A decisão não se coaduna com a jurisprudência atual do Superior Tribunal de Justiça na matéria, que vem se consolidando e evoluindo para estabelecer balizas bem delineadas à realização das buscas pessoais e à sua validade jurídica. No âmbito do julgamento do RHC n. 158.580/BA (Rel. Ministro Rogerio Schietti, DJe 25/4/2022), a Sexta Turma desta Corte Superior de Justiça traçou requisitos mínimos para a validade de tal expediente. Nesse sentido, foi estabelecida a exigência de fundada suspeita (justa causa) para a realização da busca pessoal ou veicular sem mandado judicial,
baseada em um juízo de probabilidade, descrita com a maior precisão possível, aferida de modo objetivo e devidamente justificada pelos indícios e circunstâncias do caso concreto - de que o indivíduo esteja na posse de drogas, armas ou de outros objetos ou papéis que constituam corpo de delito, evidenciando-se a urgência de se executar a diligência.

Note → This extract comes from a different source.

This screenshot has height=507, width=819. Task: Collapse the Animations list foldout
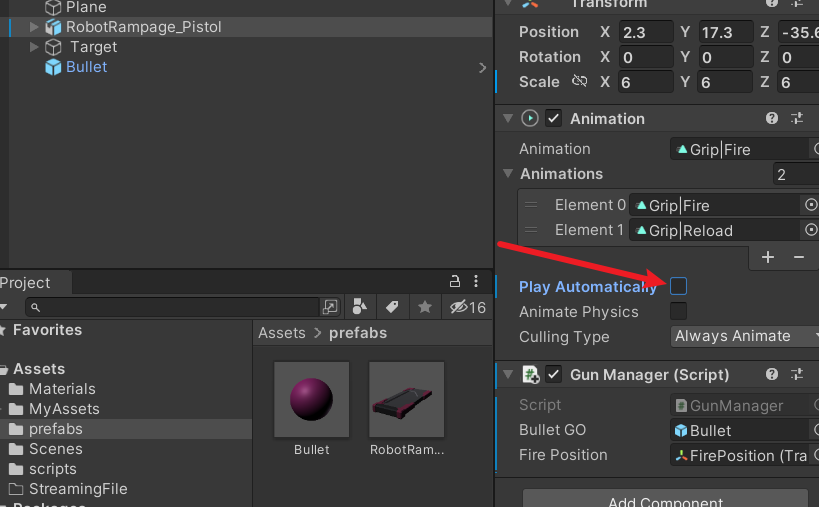click(x=507, y=174)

Fixou-se, ainda, a exigência da chamada referibilidade da medida, ou seja, sua vinculação a uma das finalidades legais traçadas no art. 244 do CPP, notadamente quando houver fundada suspeita de que a pessoa esteja na posse de arma proibida ou de objetos ou papéis que constituam corpo de delito, ou quando a medida for determinada no curso de busca domiciliar.
O objetivo é impedir abordagens e revistas exploratórias (fishing expeditions), baseadas em suspeição genérica existente sobre indivíduos, atitudes ou situações. Por tal motivo, buscas pessoais praticadas como 'rotina' ou 'praxe' do policiamento ostensivo, com finalidade preventiva e motivação exploratória, não satisfazem tais exigências.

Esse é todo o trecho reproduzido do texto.